Compilers generate very different code and have very different behavior (for example when it comes to things like memory alignment). gcc and clang very close to each other but MSVC is not. So if we rely on gcc behavior somewhere we might very well have a Windows bug (but not a Linux/MacOS bug).

So having MSVC means that our testing surface increases dramatically. Snowflake is certainly not going to make big investments into Windows (and I assume Apple isn’t either - but I don’t know).

So for 7.0 nothing will change anyways. However, I created this Ticket. I will try to find some time to see how hard it would be to compile with clang on Windows. I could then give a binary to you guys and you can evaluate this.

Also: if you’re going to rely on a Windows build, are you planning to invest anything in that area? Because if you are willing to invest some time in maintaining and testing Windows, my opinion would shift drastically.

KrzysFR · February 12, 2020, 9:20pm

We’ve been running FoundationDB clusters on mostly Windows platforms (desktop for dev, server for “production”) for about 5 years, and except a few minor bugs in the early years, the only issues we’ve had were hardware failures. If there are compiler warnings, they don’t seem to hurt that much.

Up until now, the main component we really 100% need running on Windows is the client. All the recent deployments in production were application servers running on Windows 2016/2019 Server, that talked to an fdb cluster running on Linux (either ubuntu or RHEL). Though it is very handy to have also the server running on Windows for development, training/proof of concept with a single VM running on a laptop, or on CI build VMs that target the .NET Framework (which is still windows only).

Regarding performance… not much to say about it. It is true that the Linux implementation is a bit faster, but the performance of a Windows client to Linux cluster is still orders of magnitudes faster than what we need.

Regarding virtualization, running on Hyper-V, there is an issue with Dynamic Memory which is not understood by the fdbserver process, so we have to use a fixed amount of ram for these VM, nothing too hard to solve.

The .NET/C# binding already has support for .NET Core 3.1 and I’m keeping support for .NET Framework, until .NET 5 comes along (which is supposed to “unify” the desktop-only windows world with the .NET core “runs everywhere” world).

I’ve never used the other bindings (java, python, go, …) on Windows itself, so I can’t say much about that aspect, but if they call the same C API that I do, I don’t think that would change anything.

Regarding MSVC/VS support, I’ve only occasionally had to try to build fdb on Visual Studio, so I’m not particularly attached to it. Being able to build the windows version to produce win64 binaries where I just need to run some command is fine by me.

I think if you try to use Visual Studio Code as the IDE, and any build system you want, it would be still a decent development experience on Windows.

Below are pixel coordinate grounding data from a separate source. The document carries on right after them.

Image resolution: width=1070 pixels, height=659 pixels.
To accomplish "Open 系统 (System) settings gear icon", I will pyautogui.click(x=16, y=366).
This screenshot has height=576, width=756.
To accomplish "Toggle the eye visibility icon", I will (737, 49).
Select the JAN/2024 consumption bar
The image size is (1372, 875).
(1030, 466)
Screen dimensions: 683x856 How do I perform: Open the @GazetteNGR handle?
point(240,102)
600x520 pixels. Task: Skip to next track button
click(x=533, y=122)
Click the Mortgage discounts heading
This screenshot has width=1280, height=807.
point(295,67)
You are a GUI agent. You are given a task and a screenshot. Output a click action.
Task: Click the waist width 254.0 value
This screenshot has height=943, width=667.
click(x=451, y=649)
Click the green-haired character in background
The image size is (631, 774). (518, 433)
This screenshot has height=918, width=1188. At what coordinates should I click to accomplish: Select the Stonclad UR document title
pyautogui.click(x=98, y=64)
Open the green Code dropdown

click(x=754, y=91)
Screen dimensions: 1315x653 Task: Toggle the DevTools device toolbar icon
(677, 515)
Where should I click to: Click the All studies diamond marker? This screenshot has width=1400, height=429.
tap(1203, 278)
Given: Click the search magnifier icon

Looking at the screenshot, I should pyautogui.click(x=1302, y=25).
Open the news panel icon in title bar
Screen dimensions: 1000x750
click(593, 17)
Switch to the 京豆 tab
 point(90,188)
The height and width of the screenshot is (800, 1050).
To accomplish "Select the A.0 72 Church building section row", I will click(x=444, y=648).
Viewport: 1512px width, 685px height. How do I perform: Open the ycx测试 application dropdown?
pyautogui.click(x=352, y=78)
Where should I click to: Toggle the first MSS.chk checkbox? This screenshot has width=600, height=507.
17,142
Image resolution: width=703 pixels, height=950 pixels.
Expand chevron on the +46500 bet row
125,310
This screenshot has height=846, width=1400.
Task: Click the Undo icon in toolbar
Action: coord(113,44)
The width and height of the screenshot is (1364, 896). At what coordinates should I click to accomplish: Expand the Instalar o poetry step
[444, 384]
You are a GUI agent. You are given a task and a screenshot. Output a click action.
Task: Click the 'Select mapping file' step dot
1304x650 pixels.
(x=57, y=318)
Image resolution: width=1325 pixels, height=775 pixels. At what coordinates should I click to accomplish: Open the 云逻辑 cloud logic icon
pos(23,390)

KrzysFR · February 12, 2020, 9:38pm

We’ve been “testing” on Windows for years

If there was a significant regression on released windows builds, I’d probably be notified very quickly by my CI servers

Though, since the download page does not list all the recent builds, and there are no nightly builds for the master branch, I’m not able to test the windows binaries until they appear on the download page, and I notice they are here. May if there was a way to have more up to date builds (including nightlies?) builds for all platforms (not only Windows), maybe the time to react to breaking changes would be quicker?

For example, I’m still waiting for this fix to hit the download page, in order to test it.

markus.pilman · February 12, 2020, 9:50pm

Interesting, thanks for your input.

Just a few minor notes and questions:

Visual Studio supports clang. So it is my understanding that you could still use Visual Studio. Visual Studio Code currently doesn’t work well on Windows because cmake doesn’t support C# for non-MSBuild builds (and VS Code uses Ninja) - on other platforms we use mono so there this is less of an issue. But I think this is a solvable problem if anyone wants to develop on Windows with VS Code. Currently only Visual Studio (or msbuild) is supported and a switch to clang probably would not change this.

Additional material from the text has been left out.